INSTRUCTIONS FOR THE TASK — Across the data below, how many lines hold "currency"? Answer with that number and nothing else.

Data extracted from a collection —
+ + + + +

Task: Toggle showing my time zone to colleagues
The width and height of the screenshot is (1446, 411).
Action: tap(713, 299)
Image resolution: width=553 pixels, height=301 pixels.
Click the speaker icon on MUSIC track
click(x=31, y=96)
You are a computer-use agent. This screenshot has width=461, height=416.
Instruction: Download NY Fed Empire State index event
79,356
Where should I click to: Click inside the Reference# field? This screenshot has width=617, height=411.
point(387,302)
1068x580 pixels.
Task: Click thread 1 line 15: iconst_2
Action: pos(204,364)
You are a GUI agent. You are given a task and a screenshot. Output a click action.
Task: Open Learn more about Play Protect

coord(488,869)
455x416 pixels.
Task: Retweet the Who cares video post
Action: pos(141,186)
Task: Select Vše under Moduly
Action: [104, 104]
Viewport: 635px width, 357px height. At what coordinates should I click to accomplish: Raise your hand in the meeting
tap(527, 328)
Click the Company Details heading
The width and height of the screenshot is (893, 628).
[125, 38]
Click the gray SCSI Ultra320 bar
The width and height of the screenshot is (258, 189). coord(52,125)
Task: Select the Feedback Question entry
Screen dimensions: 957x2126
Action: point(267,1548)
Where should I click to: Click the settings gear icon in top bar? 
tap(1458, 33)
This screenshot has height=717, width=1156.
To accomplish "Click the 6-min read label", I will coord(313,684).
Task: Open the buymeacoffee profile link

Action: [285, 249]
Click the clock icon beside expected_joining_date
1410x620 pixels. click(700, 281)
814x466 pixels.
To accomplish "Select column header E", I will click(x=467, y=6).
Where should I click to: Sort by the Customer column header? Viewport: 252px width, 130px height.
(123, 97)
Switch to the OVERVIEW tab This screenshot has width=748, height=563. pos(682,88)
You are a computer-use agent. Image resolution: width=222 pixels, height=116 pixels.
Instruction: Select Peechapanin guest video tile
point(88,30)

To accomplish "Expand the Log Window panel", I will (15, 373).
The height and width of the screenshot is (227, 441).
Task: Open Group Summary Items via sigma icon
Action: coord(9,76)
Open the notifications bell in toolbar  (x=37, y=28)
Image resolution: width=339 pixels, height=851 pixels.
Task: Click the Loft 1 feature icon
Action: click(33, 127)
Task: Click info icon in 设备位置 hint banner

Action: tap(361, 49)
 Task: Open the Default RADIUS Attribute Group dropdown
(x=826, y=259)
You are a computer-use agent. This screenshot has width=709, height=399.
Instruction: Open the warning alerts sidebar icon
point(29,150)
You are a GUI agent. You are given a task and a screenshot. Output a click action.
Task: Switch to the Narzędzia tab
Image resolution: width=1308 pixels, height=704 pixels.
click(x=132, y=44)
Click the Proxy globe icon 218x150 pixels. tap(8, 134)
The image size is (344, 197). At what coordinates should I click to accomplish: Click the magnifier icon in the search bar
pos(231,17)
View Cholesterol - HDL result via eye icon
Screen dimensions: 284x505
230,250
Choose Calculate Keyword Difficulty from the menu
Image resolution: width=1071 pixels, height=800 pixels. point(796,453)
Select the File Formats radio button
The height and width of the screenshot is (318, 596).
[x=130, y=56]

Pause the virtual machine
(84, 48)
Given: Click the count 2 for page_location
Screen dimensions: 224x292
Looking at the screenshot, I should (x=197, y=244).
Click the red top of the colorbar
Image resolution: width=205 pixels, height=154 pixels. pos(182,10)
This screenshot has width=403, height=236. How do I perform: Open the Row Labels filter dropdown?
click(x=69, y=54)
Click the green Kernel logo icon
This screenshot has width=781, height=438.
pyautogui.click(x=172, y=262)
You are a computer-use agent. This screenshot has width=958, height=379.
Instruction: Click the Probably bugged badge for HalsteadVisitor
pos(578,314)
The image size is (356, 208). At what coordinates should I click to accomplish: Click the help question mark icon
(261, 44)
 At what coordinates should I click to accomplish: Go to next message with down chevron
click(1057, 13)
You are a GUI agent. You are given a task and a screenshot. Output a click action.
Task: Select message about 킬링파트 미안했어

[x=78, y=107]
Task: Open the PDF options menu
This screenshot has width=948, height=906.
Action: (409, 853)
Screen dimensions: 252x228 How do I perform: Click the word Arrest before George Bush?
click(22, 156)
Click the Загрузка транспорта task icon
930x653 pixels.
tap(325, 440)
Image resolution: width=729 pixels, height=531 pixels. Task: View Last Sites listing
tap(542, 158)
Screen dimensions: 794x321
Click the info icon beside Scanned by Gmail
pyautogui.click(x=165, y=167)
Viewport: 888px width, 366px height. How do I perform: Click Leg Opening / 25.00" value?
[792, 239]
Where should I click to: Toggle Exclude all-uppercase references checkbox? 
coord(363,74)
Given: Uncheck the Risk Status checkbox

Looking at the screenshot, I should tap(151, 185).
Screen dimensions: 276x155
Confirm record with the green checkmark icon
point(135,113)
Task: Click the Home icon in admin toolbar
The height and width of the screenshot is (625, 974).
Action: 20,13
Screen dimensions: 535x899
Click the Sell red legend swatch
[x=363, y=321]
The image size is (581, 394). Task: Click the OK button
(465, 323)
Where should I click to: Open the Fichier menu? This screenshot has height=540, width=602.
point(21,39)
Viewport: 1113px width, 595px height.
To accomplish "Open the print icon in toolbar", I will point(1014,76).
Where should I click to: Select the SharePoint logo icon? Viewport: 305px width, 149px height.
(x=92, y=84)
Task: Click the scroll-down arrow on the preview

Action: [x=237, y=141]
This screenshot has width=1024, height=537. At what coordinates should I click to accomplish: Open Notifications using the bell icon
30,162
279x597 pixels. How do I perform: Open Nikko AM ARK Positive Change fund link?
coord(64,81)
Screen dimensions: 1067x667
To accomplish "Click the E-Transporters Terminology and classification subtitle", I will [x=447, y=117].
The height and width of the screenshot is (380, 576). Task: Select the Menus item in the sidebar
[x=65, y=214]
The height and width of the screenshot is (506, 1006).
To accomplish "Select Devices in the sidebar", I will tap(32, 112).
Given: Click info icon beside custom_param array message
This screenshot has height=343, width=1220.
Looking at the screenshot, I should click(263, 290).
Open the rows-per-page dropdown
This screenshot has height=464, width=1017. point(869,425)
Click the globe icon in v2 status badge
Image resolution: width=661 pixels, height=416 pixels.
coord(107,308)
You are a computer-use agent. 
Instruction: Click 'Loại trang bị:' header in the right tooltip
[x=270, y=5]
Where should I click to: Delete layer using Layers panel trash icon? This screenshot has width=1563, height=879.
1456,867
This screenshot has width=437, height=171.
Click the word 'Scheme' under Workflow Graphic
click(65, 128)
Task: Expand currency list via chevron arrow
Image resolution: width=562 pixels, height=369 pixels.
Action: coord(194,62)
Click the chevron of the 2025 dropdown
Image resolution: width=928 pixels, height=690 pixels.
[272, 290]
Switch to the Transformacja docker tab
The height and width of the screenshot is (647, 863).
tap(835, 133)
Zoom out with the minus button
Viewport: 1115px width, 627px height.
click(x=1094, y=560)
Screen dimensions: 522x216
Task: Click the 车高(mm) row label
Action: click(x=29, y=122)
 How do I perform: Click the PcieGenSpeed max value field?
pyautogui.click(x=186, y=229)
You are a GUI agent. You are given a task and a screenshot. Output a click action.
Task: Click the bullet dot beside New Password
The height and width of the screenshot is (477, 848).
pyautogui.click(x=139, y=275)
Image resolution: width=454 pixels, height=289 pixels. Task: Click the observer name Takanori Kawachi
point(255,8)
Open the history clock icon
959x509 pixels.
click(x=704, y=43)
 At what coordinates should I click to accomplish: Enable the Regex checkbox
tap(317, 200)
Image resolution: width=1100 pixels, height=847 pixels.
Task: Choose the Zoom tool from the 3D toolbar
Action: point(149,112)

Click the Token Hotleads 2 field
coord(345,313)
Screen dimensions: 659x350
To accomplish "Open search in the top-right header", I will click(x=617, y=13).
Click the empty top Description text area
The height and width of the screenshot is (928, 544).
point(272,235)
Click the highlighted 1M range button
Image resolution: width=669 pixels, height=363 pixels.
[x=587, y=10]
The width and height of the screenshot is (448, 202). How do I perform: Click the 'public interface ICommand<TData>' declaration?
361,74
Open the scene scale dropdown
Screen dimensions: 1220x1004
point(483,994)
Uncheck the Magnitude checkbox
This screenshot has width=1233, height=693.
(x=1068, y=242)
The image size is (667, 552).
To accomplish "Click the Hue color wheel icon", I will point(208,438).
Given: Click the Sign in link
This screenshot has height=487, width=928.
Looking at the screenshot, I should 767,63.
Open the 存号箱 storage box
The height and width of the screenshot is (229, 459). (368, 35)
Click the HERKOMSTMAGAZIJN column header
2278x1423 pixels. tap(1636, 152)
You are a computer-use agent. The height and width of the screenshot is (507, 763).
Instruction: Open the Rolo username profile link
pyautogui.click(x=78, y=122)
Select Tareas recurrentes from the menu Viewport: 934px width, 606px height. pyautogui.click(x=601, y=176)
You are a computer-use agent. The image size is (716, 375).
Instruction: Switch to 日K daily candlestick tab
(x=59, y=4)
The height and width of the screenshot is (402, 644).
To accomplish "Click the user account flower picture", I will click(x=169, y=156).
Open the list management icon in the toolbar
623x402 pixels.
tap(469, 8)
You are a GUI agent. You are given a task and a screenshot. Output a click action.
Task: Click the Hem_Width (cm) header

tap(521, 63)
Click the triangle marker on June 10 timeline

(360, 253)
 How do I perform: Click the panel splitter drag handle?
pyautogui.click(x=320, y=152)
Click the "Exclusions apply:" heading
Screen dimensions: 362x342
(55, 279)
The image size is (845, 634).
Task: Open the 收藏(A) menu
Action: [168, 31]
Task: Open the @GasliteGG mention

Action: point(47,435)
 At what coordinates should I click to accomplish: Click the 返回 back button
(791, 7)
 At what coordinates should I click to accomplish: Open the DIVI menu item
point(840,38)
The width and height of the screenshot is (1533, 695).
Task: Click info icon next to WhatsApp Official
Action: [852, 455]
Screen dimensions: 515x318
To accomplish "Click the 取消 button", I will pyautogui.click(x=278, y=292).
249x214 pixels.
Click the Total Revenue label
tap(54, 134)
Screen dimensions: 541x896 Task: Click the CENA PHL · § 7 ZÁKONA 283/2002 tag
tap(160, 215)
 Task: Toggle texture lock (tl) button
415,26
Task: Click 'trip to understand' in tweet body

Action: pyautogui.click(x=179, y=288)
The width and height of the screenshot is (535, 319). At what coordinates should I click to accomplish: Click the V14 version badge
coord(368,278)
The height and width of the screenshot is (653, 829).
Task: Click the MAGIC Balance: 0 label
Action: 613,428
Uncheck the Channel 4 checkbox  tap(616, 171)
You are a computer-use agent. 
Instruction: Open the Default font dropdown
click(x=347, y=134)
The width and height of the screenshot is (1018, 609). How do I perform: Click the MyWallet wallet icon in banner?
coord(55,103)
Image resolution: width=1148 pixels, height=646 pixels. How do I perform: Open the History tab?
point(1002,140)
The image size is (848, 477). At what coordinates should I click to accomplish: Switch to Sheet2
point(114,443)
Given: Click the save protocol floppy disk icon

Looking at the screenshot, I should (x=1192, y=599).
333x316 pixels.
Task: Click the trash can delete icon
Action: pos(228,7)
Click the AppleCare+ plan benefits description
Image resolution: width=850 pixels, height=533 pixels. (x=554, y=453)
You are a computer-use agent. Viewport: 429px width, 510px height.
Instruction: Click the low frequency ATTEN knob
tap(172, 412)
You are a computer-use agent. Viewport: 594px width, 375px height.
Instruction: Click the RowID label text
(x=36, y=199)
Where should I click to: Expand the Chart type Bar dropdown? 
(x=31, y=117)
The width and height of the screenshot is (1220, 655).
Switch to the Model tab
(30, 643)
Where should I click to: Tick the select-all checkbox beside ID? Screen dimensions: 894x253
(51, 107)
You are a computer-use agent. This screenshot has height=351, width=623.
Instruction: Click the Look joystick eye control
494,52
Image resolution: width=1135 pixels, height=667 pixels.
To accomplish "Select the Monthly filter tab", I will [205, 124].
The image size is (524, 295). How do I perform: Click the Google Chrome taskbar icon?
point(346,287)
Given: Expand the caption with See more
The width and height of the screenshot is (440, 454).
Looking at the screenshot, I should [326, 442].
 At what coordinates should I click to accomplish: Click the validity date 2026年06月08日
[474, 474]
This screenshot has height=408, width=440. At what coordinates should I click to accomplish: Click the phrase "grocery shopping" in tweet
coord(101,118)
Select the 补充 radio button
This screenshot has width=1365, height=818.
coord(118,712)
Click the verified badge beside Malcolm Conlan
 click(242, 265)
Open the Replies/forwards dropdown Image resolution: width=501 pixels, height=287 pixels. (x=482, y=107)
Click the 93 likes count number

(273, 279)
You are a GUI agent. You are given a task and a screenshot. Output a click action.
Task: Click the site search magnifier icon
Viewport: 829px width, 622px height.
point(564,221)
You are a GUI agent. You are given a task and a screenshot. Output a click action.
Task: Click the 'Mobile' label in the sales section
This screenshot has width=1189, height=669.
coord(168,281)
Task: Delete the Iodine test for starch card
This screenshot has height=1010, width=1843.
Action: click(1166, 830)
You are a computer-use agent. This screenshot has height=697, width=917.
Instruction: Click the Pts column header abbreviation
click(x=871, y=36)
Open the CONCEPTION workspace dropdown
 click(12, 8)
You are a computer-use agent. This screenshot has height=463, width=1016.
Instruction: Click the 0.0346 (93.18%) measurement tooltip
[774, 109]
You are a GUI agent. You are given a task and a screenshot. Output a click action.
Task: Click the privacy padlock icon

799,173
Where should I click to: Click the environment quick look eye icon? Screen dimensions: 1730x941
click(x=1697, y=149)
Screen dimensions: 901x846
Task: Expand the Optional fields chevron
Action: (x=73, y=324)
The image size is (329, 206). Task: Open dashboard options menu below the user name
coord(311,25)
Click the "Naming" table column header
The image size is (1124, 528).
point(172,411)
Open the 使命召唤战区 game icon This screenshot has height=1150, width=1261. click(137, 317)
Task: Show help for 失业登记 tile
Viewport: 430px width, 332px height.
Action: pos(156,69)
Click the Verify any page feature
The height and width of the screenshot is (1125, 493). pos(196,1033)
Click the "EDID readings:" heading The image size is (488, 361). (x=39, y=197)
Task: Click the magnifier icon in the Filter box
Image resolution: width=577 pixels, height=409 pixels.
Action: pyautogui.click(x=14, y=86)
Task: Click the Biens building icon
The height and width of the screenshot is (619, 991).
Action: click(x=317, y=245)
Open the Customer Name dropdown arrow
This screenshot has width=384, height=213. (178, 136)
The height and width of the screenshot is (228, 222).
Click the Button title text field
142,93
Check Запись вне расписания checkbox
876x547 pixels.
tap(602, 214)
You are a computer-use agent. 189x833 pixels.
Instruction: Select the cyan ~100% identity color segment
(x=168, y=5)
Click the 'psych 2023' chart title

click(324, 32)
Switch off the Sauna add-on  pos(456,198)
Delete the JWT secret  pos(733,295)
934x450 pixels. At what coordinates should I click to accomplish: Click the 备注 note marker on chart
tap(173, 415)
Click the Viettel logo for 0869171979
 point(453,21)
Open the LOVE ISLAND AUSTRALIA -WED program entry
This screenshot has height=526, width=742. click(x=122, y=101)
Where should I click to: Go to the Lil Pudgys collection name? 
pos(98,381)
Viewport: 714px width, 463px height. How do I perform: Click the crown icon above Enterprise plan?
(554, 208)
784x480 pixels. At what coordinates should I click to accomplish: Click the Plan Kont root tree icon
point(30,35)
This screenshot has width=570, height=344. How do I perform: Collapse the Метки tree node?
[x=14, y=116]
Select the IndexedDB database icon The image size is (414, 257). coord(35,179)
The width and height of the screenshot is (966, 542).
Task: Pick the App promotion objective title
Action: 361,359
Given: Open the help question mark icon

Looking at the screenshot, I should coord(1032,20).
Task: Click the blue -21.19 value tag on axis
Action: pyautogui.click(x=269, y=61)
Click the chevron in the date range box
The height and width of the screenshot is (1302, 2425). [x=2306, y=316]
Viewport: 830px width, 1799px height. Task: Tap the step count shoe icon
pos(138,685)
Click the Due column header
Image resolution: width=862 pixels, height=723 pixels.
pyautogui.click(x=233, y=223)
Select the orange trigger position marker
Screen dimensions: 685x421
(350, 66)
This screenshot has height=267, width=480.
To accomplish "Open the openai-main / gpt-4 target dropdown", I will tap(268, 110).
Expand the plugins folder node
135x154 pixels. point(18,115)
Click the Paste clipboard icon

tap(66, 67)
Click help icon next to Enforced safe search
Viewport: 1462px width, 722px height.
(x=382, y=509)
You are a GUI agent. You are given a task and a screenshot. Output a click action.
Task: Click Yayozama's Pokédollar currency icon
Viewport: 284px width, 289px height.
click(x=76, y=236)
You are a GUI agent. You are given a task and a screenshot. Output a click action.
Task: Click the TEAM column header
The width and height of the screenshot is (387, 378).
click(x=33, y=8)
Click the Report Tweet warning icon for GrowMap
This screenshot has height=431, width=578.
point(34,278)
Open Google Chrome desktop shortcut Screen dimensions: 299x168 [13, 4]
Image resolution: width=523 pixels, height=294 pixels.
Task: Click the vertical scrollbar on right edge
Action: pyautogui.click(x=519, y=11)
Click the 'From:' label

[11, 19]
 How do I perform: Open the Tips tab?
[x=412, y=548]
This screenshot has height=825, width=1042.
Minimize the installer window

+ + + + +

FINISHED TASK — 2